▶
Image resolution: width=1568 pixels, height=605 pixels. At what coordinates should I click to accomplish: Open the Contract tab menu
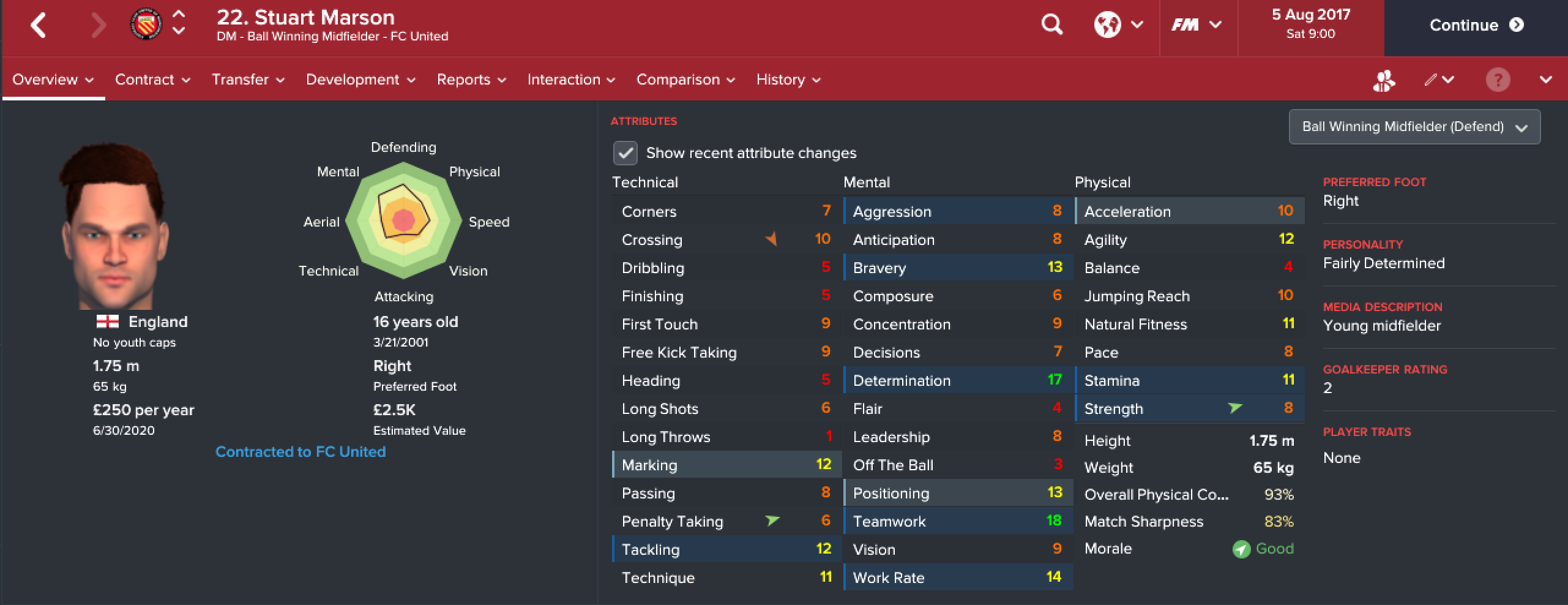[x=152, y=80]
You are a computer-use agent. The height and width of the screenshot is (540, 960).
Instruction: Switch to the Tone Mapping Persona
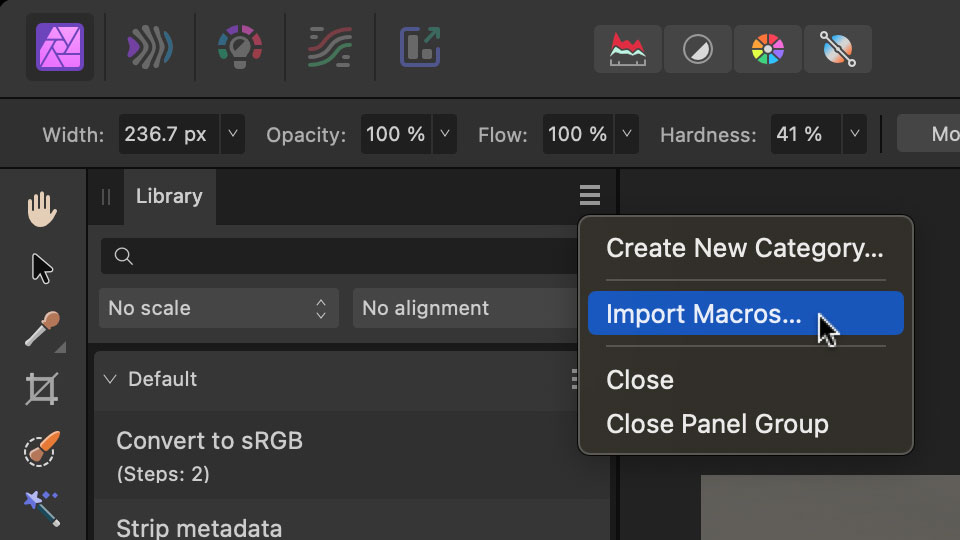click(x=330, y=47)
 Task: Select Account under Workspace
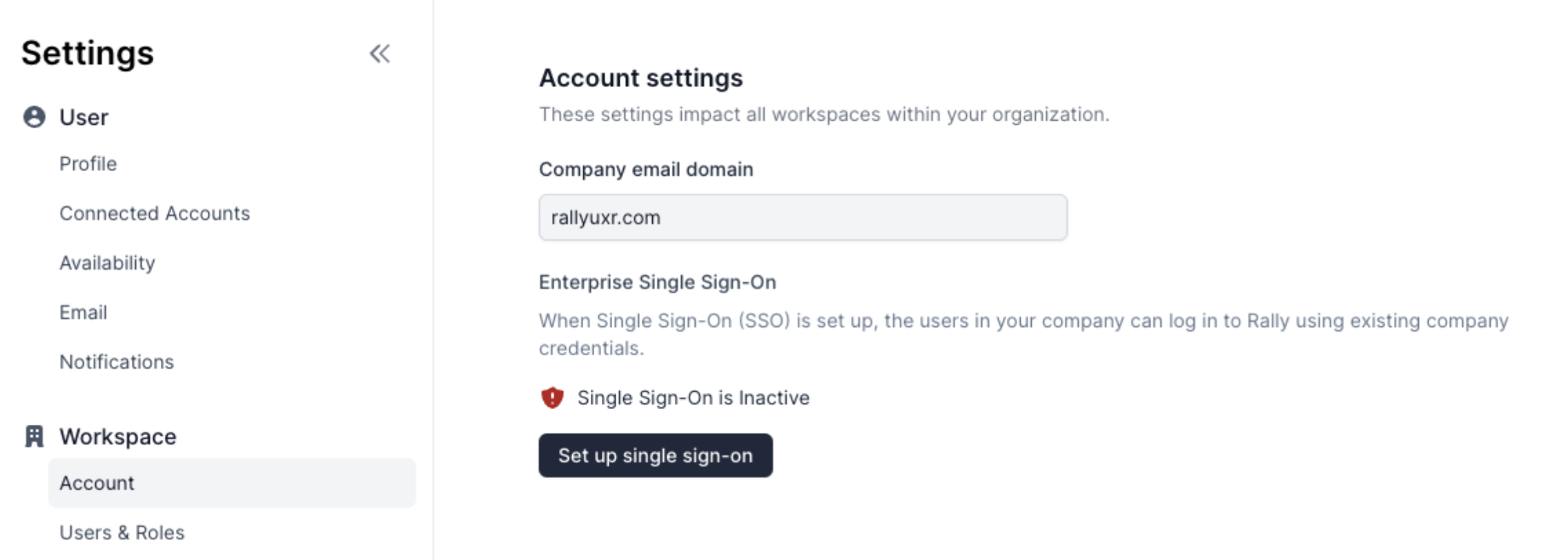point(97,483)
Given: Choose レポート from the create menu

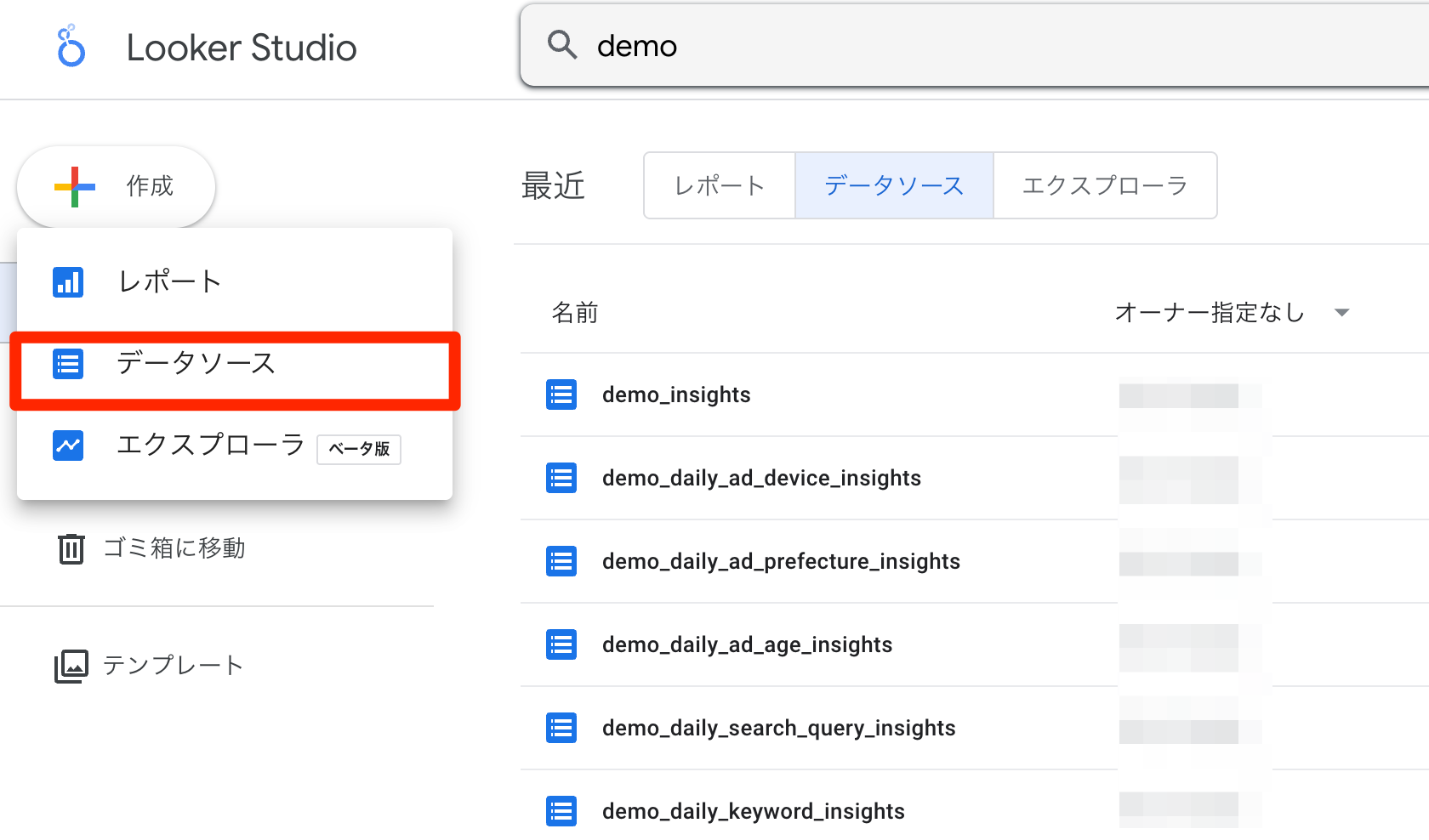Looking at the screenshot, I should pos(170,281).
◀
= Goal =
Rewrite the material with "Workspace" replaced by "Project" and everything else left unchanged. Omit the pictures.

= Task result =
Image resolution: width=1568 pixels, height=605 pixels. At what coordinates should I click to accomplish: Open the Contract tab menu
[x=152, y=80]
You are a computer-use agent. The height and width of the screenshot is (540, 960).
Instruction: Switch to the Tone Mapping Persona
click(x=330, y=47)
 Task: Select Account under Project
point(97,483)
Given: Choose レポート from the create menu

Looking at the screenshot, I should pos(170,281).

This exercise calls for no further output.